- [Directions]:
Your answer must consist of exactly the lines below, starting with the line with "You are a GUI" and going on through the line with "The image size is (375, 812).", and nothing else.

- [Provided information]:
┌──
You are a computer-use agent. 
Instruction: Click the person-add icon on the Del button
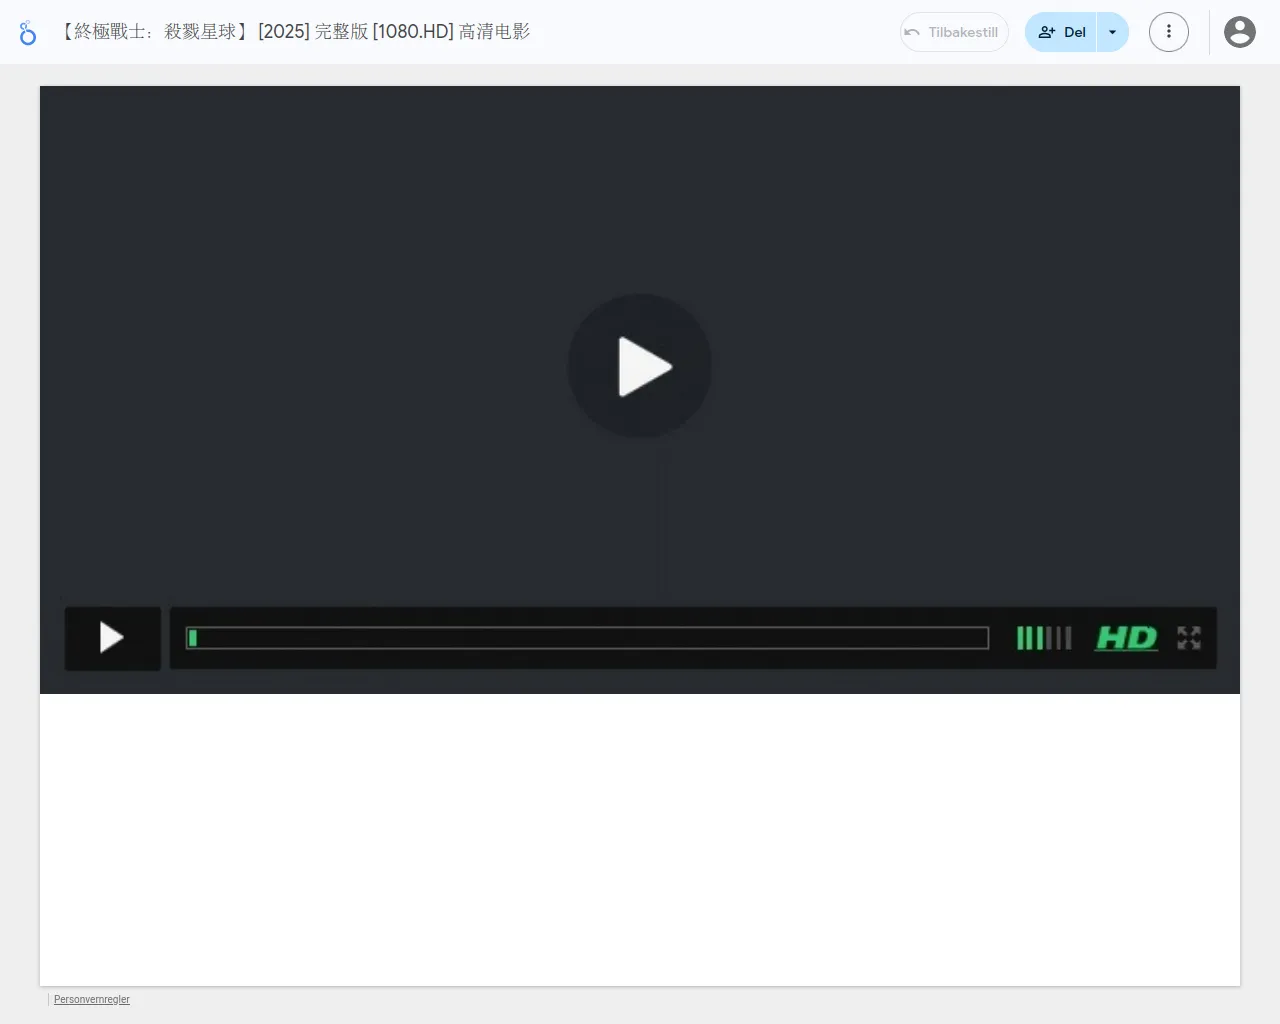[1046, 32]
└──
┌──
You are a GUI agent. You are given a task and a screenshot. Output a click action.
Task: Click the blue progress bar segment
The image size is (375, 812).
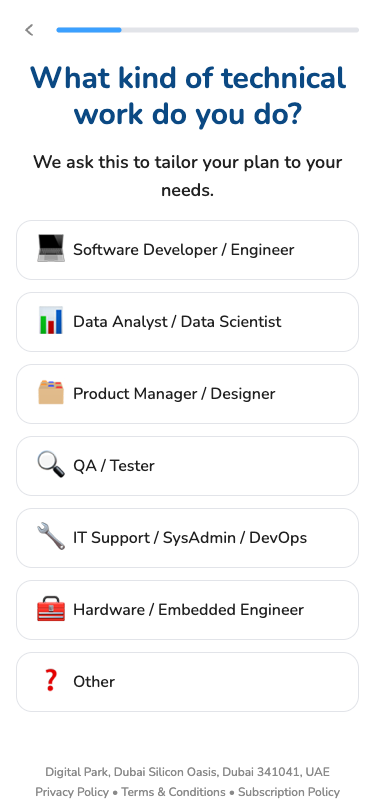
└──
- [Written solution]:
You are a GUI agent. You are given a task and a screenshot. Output a click action.
Task: Click the blue progress bar segment
The image size is (375, 812).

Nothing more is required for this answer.